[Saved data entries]
·····

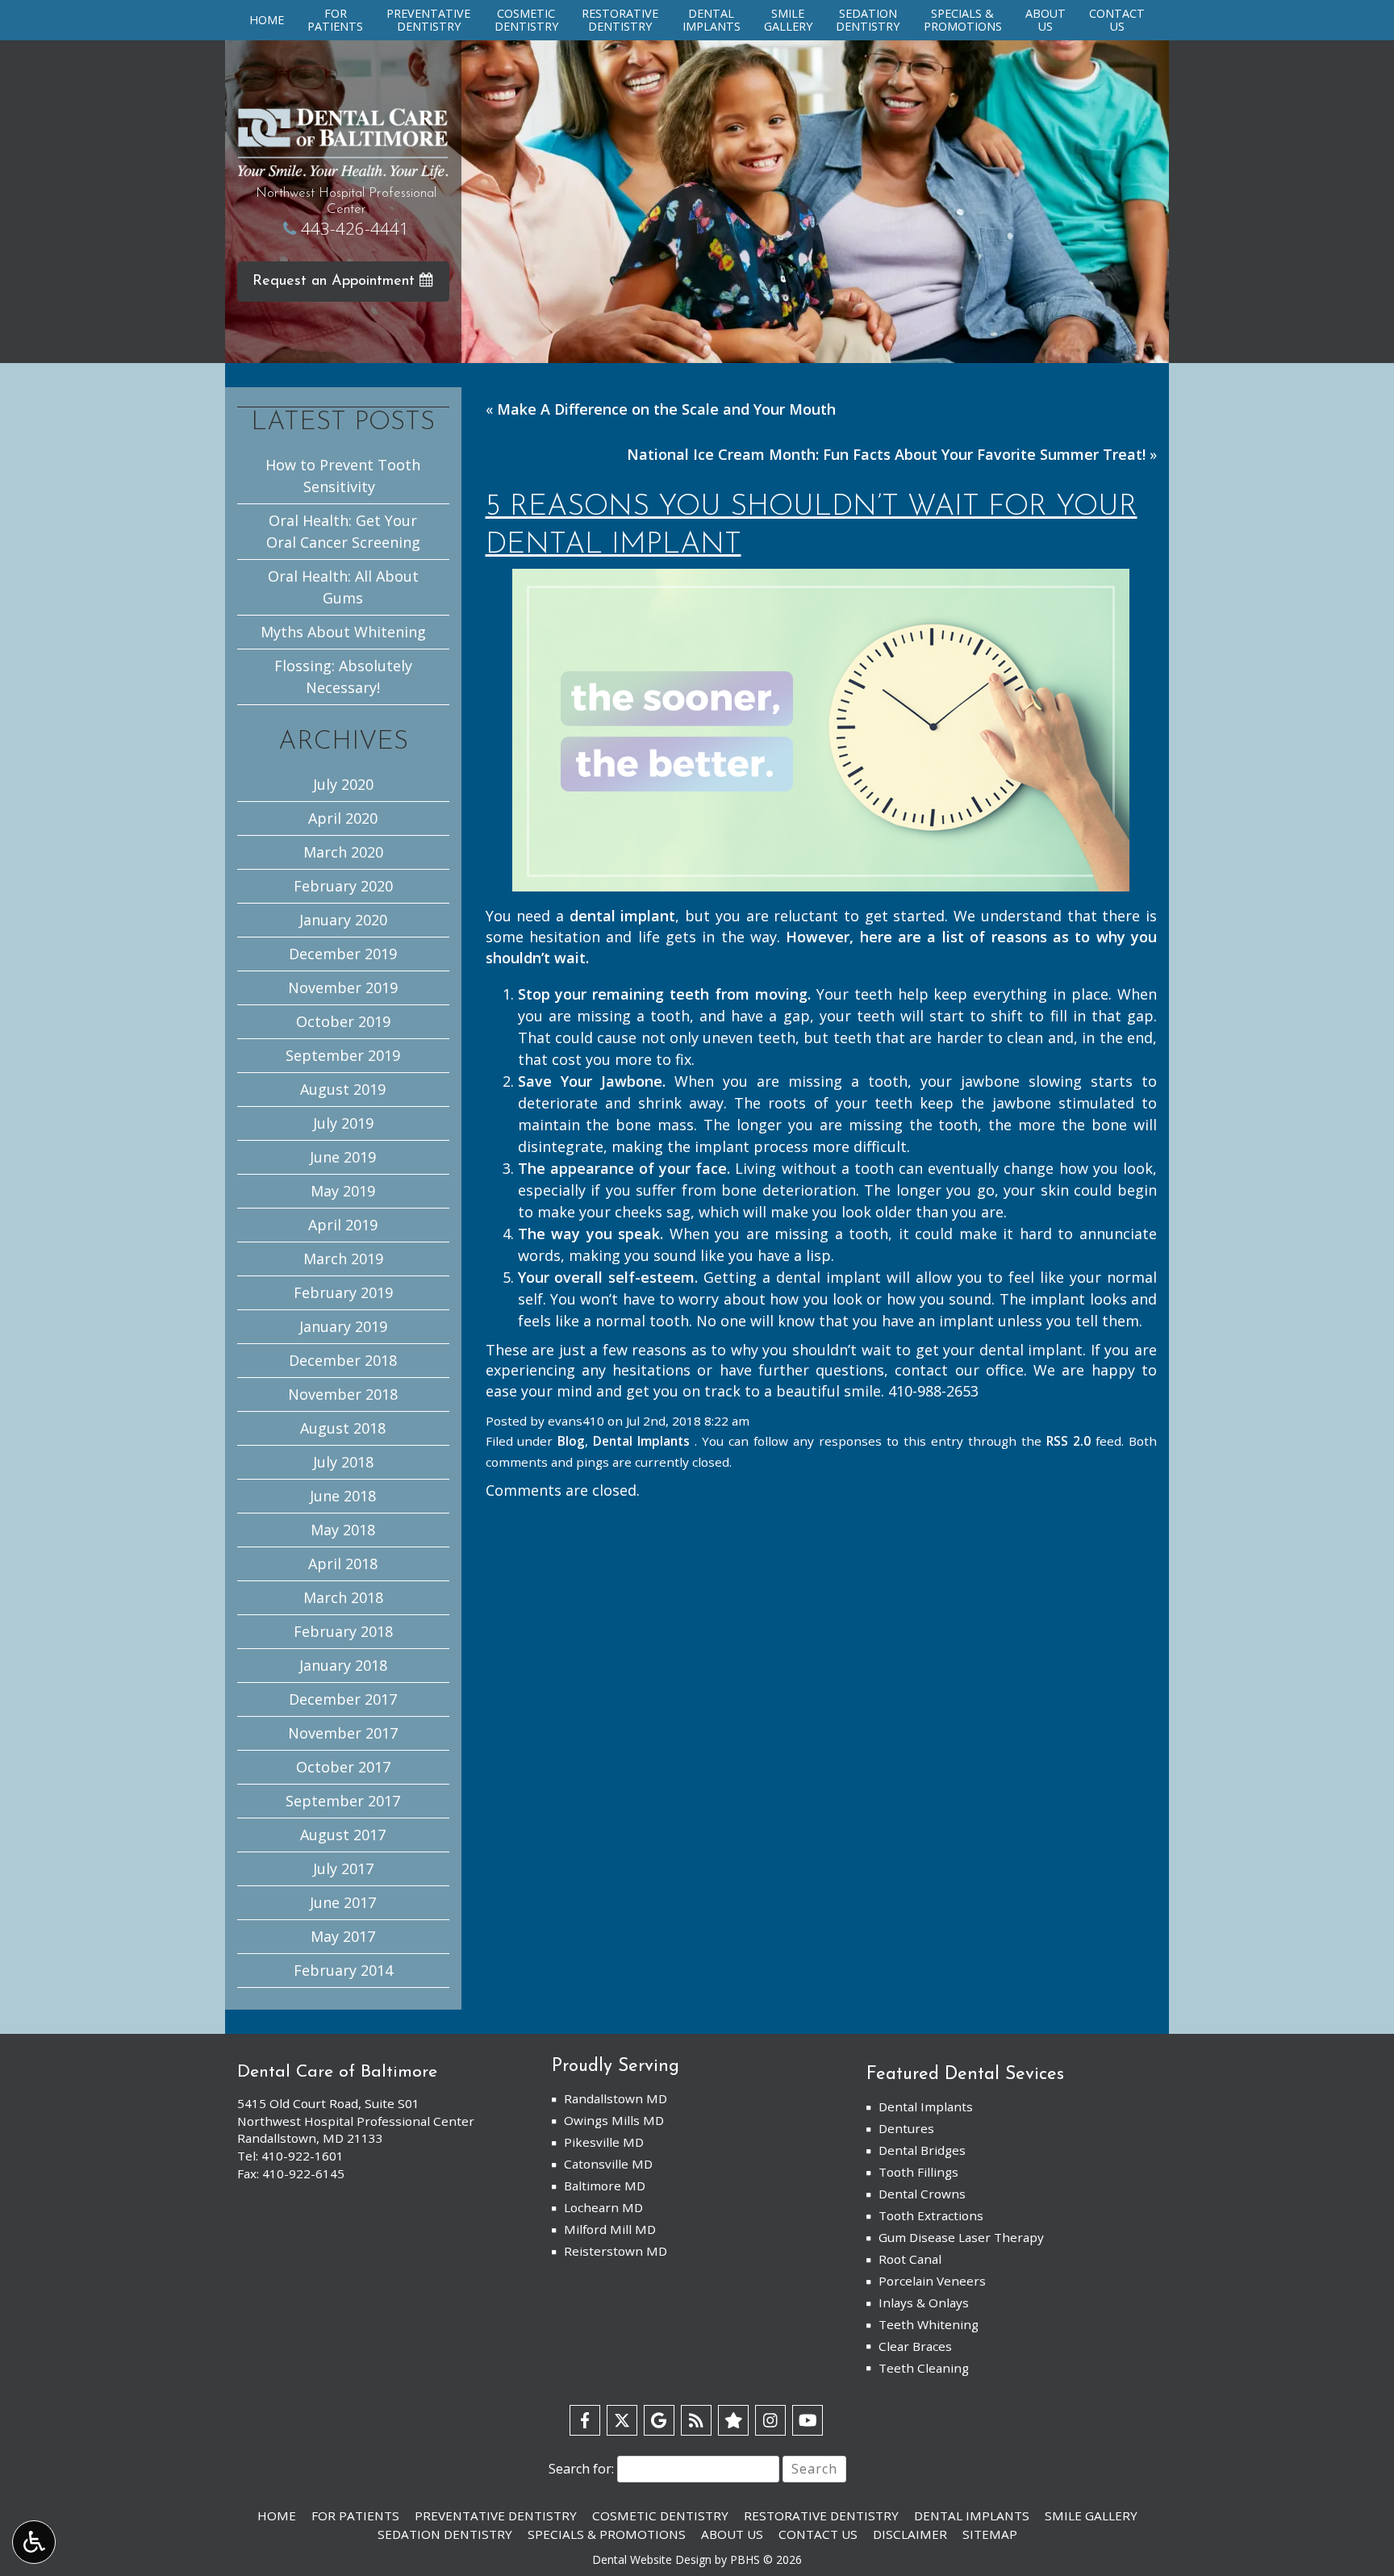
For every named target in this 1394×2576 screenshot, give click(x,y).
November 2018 (343, 1394)
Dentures (906, 2128)
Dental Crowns (922, 2194)
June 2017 (343, 1902)
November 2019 (343, 987)
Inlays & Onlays (924, 2302)
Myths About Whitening (343, 631)
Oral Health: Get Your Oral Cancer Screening (343, 531)
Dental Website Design (652, 2559)
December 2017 (343, 1699)
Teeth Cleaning (924, 2368)
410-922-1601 (302, 2156)
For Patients (355, 2515)
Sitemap (989, 2534)
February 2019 (343, 1292)
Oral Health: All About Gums (343, 586)
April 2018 (343, 1563)
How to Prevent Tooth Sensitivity (342, 475)
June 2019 (343, 1157)
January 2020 (343, 919)
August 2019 (343, 1089)
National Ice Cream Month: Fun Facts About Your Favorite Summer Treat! (886, 454)
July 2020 (343, 784)
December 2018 (343, 1360)
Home (266, 20)
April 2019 (343, 1224)
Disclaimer (910, 2534)
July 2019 (343, 1123)
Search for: (581, 2469)
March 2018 (343, 1597)
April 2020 (343, 818)
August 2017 (343, 1834)
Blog (571, 1441)
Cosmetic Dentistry (660, 2515)
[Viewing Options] (34, 2542)
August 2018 (343, 1428)
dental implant (623, 915)
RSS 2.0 (1068, 1441)
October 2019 (343, 1021)
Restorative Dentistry (821, 2515)
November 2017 (343, 1733)
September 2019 (343, 1055)
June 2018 (343, 1495)
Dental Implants (641, 1441)
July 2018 (343, 1462)
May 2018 (343, 1529)
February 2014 (343, 1970)
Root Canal (910, 2259)
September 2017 (343, 1800)
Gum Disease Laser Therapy (961, 2237)
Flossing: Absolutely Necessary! (343, 676)
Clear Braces (915, 2346)
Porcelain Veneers (932, 2281)
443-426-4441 (355, 228)
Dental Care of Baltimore (337, 2072)
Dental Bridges (922, 2150)
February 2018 (343, 1631)
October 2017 (343, 1766)
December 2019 (343, 953)
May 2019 (343, 1190)
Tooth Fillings (918, 2172)
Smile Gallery (1091, 2515)
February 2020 (343, 886)
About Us (732, 2534)
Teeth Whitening (929, 2324)
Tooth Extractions (931, 2215)
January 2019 (343, 1326)
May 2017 (343, 1936)
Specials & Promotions (607, 2534)
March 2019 (343, 1258)
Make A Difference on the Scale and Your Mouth (666, 409)
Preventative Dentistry (496, 2515)
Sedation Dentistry (445, 2534)
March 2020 (343, 852)
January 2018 (343, 1665)
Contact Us (818, 2534)
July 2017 (343, 1868)
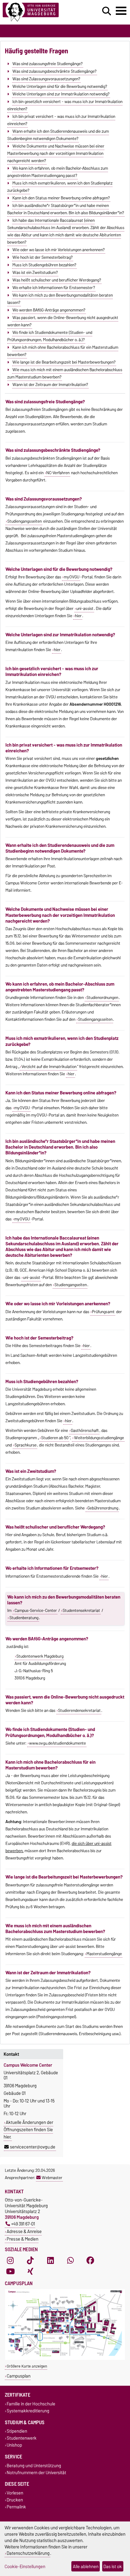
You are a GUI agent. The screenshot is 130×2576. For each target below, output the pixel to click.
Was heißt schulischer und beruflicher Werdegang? (56, 280)
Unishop (14, 2445)
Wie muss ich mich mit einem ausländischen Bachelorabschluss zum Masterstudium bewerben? (64, 373)
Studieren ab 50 (55, 1437)
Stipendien (17, 2431)
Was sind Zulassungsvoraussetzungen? (46, 78)
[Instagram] (10, 2260)
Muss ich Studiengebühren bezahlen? (44, 264)
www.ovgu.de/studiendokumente (57, 1743)
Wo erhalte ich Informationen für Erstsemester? (53, 287)
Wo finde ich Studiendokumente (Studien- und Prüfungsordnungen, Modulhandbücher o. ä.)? (49, 336)
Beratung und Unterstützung (34, 2465)
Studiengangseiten (70, 1284)
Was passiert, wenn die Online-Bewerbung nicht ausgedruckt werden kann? (62, 321)
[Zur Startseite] (39, 12)
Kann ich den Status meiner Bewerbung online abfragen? (61, 197)
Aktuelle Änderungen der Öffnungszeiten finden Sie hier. (28, 2130)
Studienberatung (23, 1617)
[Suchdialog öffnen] (106, 11)
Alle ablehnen (86, 2566)
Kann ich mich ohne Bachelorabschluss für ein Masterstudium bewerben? (62, 351)
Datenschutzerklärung (28, 2553)
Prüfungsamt (103, 1311)
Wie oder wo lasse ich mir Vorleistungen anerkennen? (58, 249)
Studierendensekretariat (79, 1710)
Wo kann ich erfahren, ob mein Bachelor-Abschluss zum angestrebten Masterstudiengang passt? (57, 172)
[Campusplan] (65, 2358)
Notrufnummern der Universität (36, 2472)
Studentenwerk (22, 2438)
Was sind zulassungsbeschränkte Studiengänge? (54, 71)
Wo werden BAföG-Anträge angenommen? (48, 310)
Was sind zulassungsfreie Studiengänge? (47, 63)
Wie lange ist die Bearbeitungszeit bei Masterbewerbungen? (63, 362)
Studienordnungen (102, 997)
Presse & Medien (22, 2239)
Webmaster (52, 2177)
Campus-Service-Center (36, 1610)
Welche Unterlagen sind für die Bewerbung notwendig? (59, 86)
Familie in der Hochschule (31, 2403)
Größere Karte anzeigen (27, 2366)
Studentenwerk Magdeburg (39, 1656)
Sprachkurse (26, 1445)
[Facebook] (90, 2260)
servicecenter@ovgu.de (32, 2147)
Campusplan (19, 2376)
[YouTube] (10, 2271)
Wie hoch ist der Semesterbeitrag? (42, 257)
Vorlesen (15, 2492)
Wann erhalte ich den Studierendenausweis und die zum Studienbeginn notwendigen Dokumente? (58, 135)
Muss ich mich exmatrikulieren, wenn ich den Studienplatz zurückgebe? (59, 186)
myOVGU (72, 577)
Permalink (16, 2507)
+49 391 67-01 (23, 2224)
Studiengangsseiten (24, 521)
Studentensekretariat (81, 1610)
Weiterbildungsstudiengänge (99, 1437)
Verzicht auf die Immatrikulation (48, 1066)
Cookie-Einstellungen (25, 2566)
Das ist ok (112, 2566)
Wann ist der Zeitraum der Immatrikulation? (50, 384)
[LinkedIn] (50, 2260)
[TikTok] (30, 2260)
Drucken (15, 2500)
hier (78, 615)
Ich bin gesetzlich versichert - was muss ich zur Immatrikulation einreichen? (64, 105)
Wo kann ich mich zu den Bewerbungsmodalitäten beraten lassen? (60, 298)
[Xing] (30, 2271)
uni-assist (84, 608)
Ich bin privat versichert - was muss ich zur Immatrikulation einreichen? (61, 120)
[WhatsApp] (70, 2260)
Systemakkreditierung (28, 2410)
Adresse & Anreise (24, 2231)
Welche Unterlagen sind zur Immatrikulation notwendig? (60, 94)
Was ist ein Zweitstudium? (35, 272)
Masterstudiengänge (104, 1953)
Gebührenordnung (102, 1508)
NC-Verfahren (58, 472)
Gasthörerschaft (85, 1430)
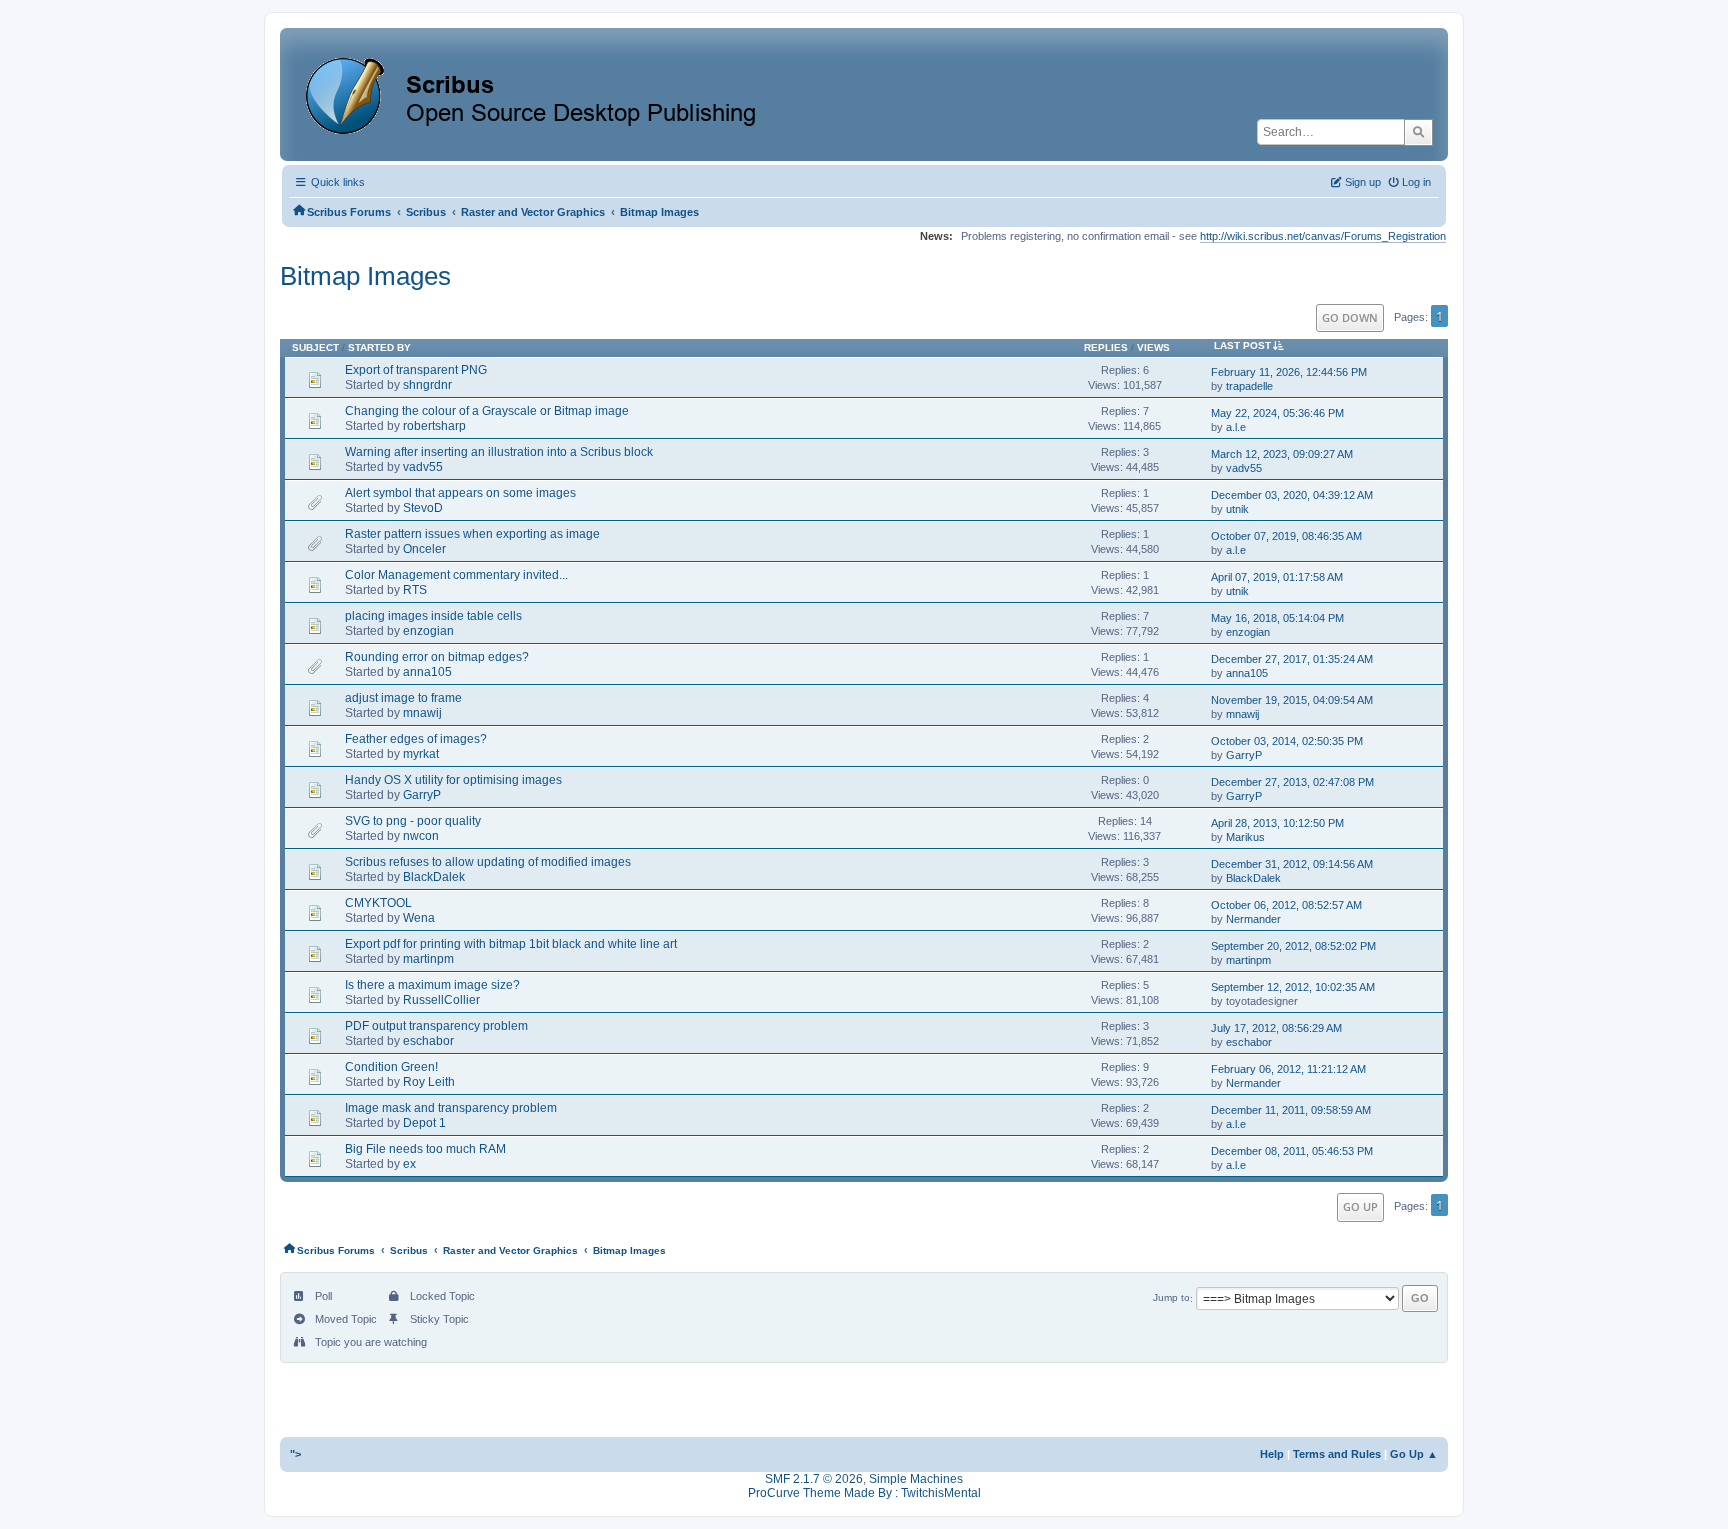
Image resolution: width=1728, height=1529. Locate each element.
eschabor (428, 1041)
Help (1272, 1454)
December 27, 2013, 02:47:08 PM (1292, 782)
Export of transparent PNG (416, 370)
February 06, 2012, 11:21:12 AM (1288, 1069)
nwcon (421, 836)
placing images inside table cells (433, 616)
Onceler (424, 549)
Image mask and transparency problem (451, 1108)
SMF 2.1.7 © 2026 (814, 1479)
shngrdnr (427, 385)
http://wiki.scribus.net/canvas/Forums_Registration (1323, 236)
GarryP (1244, 755)
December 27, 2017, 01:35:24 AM (1292, 659)
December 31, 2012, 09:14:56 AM (1292, 864)
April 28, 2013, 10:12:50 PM (1277, 823)
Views (1153, 347)
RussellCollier (441, 1000)
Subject (315, 347)
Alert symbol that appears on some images (460, 493)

·····

### Your task
Copy out nothing but the lines from the beginning of the records through the one that contains "August 2018 (343, 1428)". Skip the pictures.

### Task solution
For every named target in this 1394×2576 screenshot, give click(x,y).
November 2018 (343, 1394)
Dentures (906, 2128)
Dental Crowns (922, 2194)
June 2017 (343, 1902)
November 2019 (343, 987)
Inlays & Onlays (924, 2302)
Myths About Whitening (343, 631)
Oral Health: Get Your Oral Cancer Screening (343, 531)
Dental Website Design (652, 2559)
December 2017 (343, 1699)
Teeth Cleaning (924, 2368)
410-922-1601 (302, 2156)
For Patients (355, 2515)
Sitemap (989, 2534)
February 2019 (343, 1292)
Oral Health: All About Gums (343, 586)
April 2018 (343, 1563)
How to Prevent Tooth Sensitivity (342, 475)
June 2019 (343, 1157)
January 2020 (343, 919)
August 2019 (343, 1089)
National Ice Cream Month: Fun Facts About Your Favorite Summer Treat! (886, 454)
July 2020 (343, 784)
December 2018 (343, 1360)
Home (266, 20)
April 2019 (343, 1224)
Disclaimer (910, 2534)
July 2019 (343, 1123)
Search for: (581, 2469)
March 2018 (343, 1597)
April 2020 (343, 818)
August 2017 (343, 1834)
Blog (571, 1441)
Cosmetic Dentistry (660, 2515)
[Viewing Options] (34, 2542)
August 2018 (343, 1428)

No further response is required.